An asteroid which is about the size of three double decker buses will travel closely past Earth tonight, as it passes between our planet and the moon.

The Apollo class asteroid, named 2014 DX110, will reach a minimum distance of less than 217,000 miles (350,000 km) from us, yet poses very little risk of collision.

However, 2014 DX110 will provide spectacular views for those watching as it passes at 33,000 mph (14.85 km/s) past Earth. The Virtual Telescope Project and the Slooh space camera will be providing a live, online streaming of the asteroid.

The webcast will begin tomorrow night at 20:30 GMT (15:30 EST) and the closest approach will be at 21:07 GMT (16:07 EST).
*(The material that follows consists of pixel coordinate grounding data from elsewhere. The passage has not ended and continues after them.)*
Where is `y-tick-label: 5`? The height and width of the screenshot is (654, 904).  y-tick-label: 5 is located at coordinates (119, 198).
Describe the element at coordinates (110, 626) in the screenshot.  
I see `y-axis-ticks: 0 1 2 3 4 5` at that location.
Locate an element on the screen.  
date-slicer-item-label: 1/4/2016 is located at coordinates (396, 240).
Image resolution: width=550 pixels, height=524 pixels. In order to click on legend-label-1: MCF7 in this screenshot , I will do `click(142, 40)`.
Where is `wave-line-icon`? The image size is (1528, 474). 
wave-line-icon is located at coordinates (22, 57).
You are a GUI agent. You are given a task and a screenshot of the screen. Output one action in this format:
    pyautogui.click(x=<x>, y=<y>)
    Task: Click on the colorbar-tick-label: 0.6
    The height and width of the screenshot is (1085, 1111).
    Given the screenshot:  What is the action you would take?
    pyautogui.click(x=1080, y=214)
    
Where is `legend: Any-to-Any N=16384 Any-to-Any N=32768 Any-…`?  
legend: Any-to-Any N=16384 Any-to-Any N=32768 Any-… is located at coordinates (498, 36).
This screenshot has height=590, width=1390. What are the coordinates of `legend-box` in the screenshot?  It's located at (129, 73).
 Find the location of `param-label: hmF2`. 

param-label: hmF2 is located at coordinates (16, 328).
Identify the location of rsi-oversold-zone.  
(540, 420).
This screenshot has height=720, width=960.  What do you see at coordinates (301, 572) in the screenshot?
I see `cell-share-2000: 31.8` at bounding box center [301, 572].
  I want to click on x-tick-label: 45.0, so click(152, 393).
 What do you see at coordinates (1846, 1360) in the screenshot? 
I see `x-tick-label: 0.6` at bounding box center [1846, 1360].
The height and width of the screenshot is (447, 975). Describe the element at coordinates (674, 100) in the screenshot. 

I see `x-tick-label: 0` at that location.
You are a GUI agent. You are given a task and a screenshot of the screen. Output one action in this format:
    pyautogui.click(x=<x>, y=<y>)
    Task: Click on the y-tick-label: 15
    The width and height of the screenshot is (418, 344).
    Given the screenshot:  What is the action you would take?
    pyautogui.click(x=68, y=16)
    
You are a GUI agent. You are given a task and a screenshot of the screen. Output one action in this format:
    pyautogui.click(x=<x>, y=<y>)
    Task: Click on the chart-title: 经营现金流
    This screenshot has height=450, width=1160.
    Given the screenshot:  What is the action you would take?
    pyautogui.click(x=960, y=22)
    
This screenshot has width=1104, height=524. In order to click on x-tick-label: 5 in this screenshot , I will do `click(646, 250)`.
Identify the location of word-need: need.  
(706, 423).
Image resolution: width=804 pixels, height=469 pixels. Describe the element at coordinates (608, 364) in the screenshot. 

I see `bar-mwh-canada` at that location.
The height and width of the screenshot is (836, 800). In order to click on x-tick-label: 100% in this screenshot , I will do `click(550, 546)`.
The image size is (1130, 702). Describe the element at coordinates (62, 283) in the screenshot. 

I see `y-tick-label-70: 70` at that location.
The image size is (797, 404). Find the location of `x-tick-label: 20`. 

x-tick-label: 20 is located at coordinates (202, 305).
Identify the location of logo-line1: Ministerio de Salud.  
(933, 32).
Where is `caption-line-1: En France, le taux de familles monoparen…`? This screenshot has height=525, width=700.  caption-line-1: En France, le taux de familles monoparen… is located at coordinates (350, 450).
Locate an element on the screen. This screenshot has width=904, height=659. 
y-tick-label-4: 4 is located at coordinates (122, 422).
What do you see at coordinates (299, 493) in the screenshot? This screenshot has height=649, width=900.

Bob Berman, a Slooh astronomer, told Fox News: "On a practical level, a previously-unknown, undiscovered asteroid seems to hit our planet and cause damage or injury once a century or so, as we witnessed on June 20, 1908 and February 15, 2013.

"Every few centuries, an even more massive asteroid strikes us — fortunately usually impacting in an ocean or wasteland such an Antarctica.

"But the on-going threat, and the fact that biosphere-altering events remain a real if small annual possibility, suggests that discovering and tracking all near Earth objects, as well as setting up contingency plans for deflecting them on short notice should the need arise, would be a wise use of resources."

2014 DX110 is an Apollo class asteroid, which means it has an Earth-crossing orbit.

Currently, there are 240 known Apollos, but astronomers have suggested there may be up to 2,000 more with diameters of more than 1km.

The impact of an Apollo asteroid could create a crater of up to 20 times its size, which would force dust into the atmosphere and potentially block sunlight for several years.

2014 DX110 is currently listed on NASA's risk page for a 1 in 10,000,000 chance of impact with Earth on 4th March 2046. Visually, 2014 DX110 is not expected to brighten above +15th magnitude as it moves through the constellation of Camelopardalis at closest approach.

It was first discovered by the Pan-STARRS 1 survey on 28th February. After initial observations, its orbit was tracked using the Great Shefford Observatory in West Berkshire, England.

Last month, Jose Madiedo, a professor at the University of Huelva, spotted an asteroid crash into the moon at 61,000km/h. It was the largest moon impact ever recorded, which created a 40-metre-wide crater and released energy equivalent to an explosion of 15 tonnes of TNT.

The crash produced an eight-second afterglow, which was captured on camera before the asteroid vapourised. Details were published by the Royal Astronomical Society.